Well, I've been watching my dehydrator all day with the mixed veggies - 12 hours in, only 3/4 of 1 tray is dry. I had to put waxed paper in my trays so that the peas wouldn't fall through and forgot to punch tiny holes. I just rotated the trays (trying out a couple of 'taters cubed up in one tray) and have the vents almost closed. Maybe in the morning, they will be done

Mine is very similar to yours, but I only have 5 trays. At least with all the posts and encouragement, I'm finally giving it a try.


----------



## Emerald (Jun 14, 2010)

For small veggie/herbs I had a few of the mesh inserts that came with mine but not enuf for all the layers, so I made some from the plastic yarn mesh-the kind that you get for 3 $1 at the craft store... I stuck with the clear ones and cut them to fit.. I don't like plastic but after inquiring about their safety(food wise) from the company they said that they had, had other people ask as they were making bowls out of them for a party.. and that they were food safe. I use them quite a bit. But that was three computers ago so I have no idea if I still have the email from them.
I would also check with a thermometer to make sure that it is heating up enuf tho.I am wondering if a small battery operated fan(like from the dollar store) would help things along.


----------



## Immolatus (Feb 20, 2011)

2.5 hours into my first jerky after marinating the stuff all night in soy sauce, garlic, pepper and a lil honey.
Gf says I went too strong on the garlic, but she knows thats not possible with me.
Just rotated the trays, which clearly needed to be done. Some of the thinner pieces are finished, but Im gonna give em a little while longer.


----------



## stayingthegame (Mar 22, 2011)

try using screen door screen, the medal type. also if you freeze or can hamburger patties, try using parchment paper between layers.


----------



## JustCliff (May 21, 2011)

This is the screen I use for my replacements and other stuff.

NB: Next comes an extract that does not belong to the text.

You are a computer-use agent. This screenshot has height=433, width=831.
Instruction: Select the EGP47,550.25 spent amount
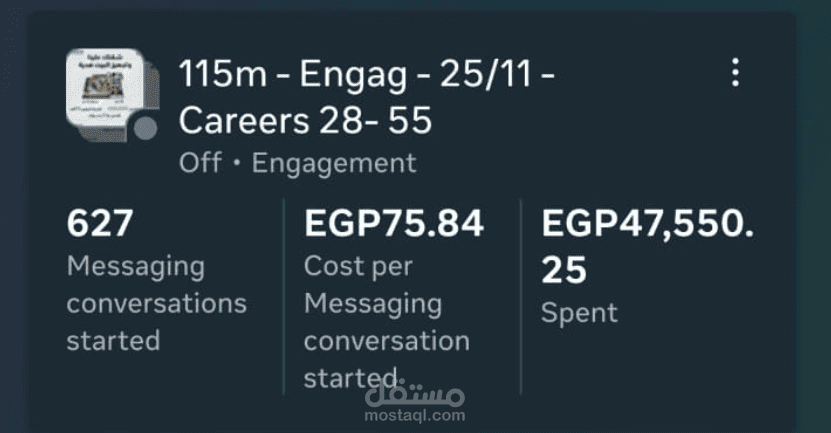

http://www.mcmaster.com/#plastic-mesh-screens/=e7idfy


----------



## LilRedHen (Aug 28, 2011)

Emerald said:


> For small veggie/herbs I had a few of the mesh inserts that came with mine but not enuf for all the layers, so I made some from the plastic yarn mesh-the kind that you get for 3 $1 at the craft store... I stuck with the clear ones and cut them to fit.. I don't like plastic but after inquiring about their safety(food wise) from the company they said that they had, had other people ask as they were making bowls out of them for a party.. and that they were food safe. I use them quite a bit. But that was three computers ago so I have no idea if I still have the email from them.
> I would also check with a thermometer to make sure that it is heating up enuf tho.I am wondering if a small battery operated fan(like from the dollar store) would help things along.


I'll try the plastic mesh. After all day and all night, the veggies still were not all dried and smelled funny, so I threw them away.  I did do some potato slices today, though, and they dried OK. I haven't tried to rehydrate them yet. I need to do that before I jump off the deep end and dry a bunch.


----------